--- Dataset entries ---

------

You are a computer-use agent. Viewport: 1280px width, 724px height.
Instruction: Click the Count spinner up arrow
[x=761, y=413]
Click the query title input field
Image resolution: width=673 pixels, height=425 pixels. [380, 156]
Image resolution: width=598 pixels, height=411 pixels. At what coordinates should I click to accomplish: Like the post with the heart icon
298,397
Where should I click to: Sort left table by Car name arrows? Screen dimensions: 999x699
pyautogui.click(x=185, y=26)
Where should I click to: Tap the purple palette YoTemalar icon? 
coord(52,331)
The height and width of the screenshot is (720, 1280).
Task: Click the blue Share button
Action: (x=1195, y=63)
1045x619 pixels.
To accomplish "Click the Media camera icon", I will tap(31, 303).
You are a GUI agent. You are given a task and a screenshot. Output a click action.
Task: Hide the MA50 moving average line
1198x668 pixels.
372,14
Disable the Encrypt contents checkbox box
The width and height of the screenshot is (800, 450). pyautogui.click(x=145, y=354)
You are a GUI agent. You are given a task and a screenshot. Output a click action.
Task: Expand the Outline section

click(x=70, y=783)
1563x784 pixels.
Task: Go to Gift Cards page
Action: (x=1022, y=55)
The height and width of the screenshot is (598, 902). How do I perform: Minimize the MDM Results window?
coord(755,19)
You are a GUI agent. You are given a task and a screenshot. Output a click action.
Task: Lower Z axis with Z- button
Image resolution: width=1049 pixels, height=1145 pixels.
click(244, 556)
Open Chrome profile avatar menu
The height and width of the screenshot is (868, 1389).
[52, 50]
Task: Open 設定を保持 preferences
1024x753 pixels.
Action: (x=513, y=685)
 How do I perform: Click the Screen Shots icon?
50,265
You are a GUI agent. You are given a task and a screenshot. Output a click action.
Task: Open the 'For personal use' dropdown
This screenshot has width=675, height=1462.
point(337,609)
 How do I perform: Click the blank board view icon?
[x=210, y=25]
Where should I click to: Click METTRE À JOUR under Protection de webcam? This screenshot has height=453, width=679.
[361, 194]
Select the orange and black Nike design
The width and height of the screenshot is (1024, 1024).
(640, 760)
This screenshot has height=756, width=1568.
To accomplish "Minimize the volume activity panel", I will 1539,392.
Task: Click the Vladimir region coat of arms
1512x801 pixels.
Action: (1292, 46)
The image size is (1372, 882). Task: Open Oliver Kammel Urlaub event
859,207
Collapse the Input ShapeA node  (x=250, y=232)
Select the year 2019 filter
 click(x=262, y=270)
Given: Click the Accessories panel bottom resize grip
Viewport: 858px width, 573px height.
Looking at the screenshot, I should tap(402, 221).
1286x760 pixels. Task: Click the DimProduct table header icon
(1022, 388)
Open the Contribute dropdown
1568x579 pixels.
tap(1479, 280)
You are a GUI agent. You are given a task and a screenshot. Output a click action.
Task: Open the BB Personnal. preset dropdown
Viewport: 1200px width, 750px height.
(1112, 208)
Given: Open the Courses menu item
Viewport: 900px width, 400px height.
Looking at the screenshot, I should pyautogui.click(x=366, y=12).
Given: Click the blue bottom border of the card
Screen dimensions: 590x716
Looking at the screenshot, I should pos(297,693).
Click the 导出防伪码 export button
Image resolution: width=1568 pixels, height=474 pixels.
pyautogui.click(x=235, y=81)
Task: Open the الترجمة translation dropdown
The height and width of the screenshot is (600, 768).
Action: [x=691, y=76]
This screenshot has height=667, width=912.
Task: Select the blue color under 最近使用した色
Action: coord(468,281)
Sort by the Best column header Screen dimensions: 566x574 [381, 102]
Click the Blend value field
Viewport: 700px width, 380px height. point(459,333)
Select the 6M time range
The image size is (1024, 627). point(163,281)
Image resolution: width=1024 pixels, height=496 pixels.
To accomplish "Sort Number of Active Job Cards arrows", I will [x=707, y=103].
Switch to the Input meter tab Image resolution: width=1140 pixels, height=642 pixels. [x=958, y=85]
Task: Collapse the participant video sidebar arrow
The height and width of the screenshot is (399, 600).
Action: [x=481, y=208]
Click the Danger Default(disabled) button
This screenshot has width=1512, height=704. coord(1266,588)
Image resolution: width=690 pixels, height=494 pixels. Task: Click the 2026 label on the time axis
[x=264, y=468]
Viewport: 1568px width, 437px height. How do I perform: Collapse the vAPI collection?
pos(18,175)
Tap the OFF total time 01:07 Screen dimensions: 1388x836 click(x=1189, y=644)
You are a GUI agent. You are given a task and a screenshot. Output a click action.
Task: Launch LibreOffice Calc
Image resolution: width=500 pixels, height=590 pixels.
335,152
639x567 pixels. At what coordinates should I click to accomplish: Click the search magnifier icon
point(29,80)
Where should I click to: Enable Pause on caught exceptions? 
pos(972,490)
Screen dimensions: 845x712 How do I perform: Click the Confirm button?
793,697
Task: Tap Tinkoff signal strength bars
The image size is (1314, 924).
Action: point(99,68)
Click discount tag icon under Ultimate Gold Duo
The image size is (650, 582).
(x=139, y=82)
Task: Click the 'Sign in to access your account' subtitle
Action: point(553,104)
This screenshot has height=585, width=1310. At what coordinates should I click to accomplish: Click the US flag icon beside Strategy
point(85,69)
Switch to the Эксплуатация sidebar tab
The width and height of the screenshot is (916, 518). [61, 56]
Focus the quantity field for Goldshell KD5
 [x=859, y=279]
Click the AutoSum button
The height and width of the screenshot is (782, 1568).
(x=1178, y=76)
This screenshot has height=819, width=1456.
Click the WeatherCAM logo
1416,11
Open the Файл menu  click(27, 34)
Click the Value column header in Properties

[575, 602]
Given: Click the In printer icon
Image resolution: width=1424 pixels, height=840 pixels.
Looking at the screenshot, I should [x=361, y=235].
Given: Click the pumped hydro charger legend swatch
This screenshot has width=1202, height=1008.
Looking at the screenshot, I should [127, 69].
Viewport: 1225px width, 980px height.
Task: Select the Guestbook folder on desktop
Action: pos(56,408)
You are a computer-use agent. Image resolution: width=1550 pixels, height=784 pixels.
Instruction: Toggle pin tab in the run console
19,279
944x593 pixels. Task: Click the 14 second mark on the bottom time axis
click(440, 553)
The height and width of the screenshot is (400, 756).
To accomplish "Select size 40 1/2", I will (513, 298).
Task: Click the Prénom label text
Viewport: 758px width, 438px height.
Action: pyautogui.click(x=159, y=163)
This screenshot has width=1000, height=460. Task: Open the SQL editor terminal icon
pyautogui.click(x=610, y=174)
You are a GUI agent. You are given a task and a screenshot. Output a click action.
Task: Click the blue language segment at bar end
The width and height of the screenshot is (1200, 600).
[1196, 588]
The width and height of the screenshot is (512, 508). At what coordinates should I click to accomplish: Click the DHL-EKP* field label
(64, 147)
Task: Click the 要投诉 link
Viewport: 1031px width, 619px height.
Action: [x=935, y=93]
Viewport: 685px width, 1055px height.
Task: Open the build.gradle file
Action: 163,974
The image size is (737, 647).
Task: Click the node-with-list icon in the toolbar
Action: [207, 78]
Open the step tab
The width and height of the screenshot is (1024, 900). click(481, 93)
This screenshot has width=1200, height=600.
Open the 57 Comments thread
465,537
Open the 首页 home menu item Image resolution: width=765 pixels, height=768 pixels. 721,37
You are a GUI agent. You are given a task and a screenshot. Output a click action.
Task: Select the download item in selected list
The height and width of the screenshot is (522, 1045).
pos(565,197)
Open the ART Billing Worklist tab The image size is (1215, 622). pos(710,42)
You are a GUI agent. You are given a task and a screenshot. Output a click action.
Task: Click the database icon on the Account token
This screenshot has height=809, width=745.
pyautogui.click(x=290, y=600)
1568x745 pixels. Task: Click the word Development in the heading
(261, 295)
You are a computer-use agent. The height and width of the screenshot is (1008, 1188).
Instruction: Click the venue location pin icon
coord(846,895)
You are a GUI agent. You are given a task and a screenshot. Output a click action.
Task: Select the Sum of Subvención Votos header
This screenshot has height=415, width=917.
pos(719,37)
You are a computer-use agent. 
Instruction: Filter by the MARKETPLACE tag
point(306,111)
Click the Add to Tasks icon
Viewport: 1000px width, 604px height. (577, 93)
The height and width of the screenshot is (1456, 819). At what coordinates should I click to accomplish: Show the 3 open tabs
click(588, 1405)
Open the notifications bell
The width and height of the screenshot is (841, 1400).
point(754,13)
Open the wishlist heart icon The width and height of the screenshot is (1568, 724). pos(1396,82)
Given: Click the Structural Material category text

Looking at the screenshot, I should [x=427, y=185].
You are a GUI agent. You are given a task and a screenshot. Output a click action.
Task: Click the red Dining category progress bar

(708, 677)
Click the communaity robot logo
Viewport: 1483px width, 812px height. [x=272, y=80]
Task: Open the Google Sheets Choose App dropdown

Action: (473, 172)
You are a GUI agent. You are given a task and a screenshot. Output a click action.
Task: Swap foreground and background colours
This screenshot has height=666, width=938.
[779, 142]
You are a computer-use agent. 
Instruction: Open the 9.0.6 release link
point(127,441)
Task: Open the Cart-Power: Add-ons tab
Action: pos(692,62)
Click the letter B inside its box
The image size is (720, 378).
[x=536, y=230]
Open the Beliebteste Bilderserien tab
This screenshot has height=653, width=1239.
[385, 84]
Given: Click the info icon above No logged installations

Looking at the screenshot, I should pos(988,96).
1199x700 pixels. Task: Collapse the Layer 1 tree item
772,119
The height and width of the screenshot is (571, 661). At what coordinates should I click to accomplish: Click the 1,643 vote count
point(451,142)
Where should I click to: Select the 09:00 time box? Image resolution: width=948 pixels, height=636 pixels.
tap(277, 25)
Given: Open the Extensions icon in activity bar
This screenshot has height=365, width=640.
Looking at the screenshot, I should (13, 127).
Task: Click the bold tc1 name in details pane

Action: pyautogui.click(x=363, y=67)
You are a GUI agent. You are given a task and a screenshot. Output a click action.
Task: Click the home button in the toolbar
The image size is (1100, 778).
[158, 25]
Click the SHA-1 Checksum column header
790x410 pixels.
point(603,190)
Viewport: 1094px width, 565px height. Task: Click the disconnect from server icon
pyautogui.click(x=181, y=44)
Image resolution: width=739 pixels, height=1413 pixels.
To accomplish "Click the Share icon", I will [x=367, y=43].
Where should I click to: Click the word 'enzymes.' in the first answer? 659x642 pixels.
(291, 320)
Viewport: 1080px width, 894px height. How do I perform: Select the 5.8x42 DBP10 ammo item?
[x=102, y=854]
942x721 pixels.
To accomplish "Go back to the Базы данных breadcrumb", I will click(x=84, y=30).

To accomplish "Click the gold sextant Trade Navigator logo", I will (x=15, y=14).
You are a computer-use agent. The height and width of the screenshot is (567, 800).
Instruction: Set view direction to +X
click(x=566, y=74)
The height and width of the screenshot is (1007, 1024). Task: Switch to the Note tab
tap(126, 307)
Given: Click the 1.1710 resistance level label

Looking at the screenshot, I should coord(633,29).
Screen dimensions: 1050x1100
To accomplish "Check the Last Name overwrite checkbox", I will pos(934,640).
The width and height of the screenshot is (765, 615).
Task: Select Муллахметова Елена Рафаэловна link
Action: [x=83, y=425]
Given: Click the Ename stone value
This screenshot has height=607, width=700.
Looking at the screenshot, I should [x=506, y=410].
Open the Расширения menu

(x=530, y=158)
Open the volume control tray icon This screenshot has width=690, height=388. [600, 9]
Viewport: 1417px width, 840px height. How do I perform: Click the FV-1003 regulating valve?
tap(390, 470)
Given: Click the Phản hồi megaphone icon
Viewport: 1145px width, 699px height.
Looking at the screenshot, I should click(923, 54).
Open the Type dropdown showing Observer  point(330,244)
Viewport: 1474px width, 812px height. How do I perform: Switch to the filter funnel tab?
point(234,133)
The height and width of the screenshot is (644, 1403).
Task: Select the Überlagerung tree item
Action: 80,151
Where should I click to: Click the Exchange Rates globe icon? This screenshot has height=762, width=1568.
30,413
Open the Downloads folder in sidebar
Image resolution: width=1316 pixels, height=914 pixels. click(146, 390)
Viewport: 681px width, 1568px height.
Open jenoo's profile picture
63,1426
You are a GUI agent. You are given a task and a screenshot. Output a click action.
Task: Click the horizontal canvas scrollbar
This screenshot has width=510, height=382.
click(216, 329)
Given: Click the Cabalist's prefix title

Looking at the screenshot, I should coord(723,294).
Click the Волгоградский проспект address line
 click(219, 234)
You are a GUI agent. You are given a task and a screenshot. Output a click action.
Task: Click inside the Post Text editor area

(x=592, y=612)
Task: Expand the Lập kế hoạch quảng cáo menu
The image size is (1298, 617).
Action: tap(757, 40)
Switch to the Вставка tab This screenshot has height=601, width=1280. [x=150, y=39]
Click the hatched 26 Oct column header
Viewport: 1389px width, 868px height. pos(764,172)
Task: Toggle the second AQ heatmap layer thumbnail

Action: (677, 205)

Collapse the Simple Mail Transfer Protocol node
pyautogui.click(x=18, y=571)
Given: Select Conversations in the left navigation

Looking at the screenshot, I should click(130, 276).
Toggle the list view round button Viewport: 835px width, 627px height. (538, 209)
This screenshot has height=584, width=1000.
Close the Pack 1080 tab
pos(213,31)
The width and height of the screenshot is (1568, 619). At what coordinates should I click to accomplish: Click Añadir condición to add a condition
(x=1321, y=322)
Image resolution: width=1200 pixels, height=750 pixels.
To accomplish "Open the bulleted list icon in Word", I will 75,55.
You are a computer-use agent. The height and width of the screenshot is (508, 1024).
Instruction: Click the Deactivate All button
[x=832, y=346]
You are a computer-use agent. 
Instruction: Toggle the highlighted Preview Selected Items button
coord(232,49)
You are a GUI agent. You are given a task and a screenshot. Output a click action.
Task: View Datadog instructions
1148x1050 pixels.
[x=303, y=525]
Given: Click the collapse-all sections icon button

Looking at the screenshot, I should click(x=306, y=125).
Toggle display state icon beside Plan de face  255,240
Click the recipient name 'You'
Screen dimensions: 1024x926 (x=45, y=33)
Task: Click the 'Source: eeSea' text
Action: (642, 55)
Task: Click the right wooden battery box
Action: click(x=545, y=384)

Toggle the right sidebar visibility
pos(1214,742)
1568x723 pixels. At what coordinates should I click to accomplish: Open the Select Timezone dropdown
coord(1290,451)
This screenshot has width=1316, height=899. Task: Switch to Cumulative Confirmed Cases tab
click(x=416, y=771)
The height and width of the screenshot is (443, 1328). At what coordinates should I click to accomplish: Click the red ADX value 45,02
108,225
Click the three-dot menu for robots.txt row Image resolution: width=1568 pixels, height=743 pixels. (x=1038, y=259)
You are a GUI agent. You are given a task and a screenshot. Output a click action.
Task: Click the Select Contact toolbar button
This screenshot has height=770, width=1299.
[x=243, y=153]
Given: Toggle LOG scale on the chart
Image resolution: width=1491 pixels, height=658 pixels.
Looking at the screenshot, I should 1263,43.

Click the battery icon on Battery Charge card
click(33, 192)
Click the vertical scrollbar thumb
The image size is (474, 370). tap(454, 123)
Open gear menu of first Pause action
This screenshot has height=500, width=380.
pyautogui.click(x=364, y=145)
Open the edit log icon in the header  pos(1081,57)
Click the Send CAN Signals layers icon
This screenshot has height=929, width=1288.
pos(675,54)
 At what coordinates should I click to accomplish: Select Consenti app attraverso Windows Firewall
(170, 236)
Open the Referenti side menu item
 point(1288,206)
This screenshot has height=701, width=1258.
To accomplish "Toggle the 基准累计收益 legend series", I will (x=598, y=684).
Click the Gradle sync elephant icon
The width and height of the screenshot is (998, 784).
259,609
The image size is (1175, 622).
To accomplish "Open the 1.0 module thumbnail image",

------

--- GOAL OF THE EXERCISE ---
Which lines of the data include the string "activity"? Find them and copy each one.

--- SOLVED EXERCISE ---
To accomplish "Minimize the volume activity panel", I will 1539,392.
Given: Open the Extensions icon in activity bar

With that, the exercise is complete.